Sanderson A C, Peterka R J
Crit Rev Biomed Eng. 1985;12(3):237-309.
The complexity of the nervous system poses challenging experimental and theoretical problems to the investigator. While experimental studies have provided a broad understanding of the physiological and anatomical role of neural elements, a comprehensive description of how the nervous system acquires and processes information is still lacking. Neural modeling addresses itself to the quantitative interpretation of neurophysiological experiments, to the assimilation of diverse experimental results into unified theories, and to the investigation of mechanisms of information-processing units, codes, and networks and their relation to capabilities of living systems.

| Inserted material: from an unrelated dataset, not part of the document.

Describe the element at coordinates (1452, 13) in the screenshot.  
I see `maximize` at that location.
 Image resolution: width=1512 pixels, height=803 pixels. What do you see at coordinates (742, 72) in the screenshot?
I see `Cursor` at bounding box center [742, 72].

This review will emphasize neural models which can be tested by physiological or psychophysical experiments and will include the identification of model parameters based on experimental measurements. An overview of neural firing models, neural interaction models, neural variability and coding, design of input-output experiments for model identification, and description of small network interactions through multiunit and gross potential recording will be included.
神经系统的复杂性给研究者带来了具有挑战性的实验和理论问题。虽然实验研究已使人们对神经元件的生理和解剖学作用有了广泛了解,但仍缺乏对神经系统如何获取和处理信息的全面描述。神经建模致力于对神经生理学实验进行定量解释,将各种实验结果整合到统一理论中,并研究信息处理单元、编码和网络的机制及其与生命系统能力的关系。本综述将重点介绍可通过生理或心理物理学实验进行检验的神经模型,并将包括基于实验测量来识别模型参数。内容将涵盖神经放电模型、神经相互作用模型、神经变异性与编码、用于模型识别的输入 - 输出实验设计,以及通过多单元和总体电位记录对小网络相互作用的描述。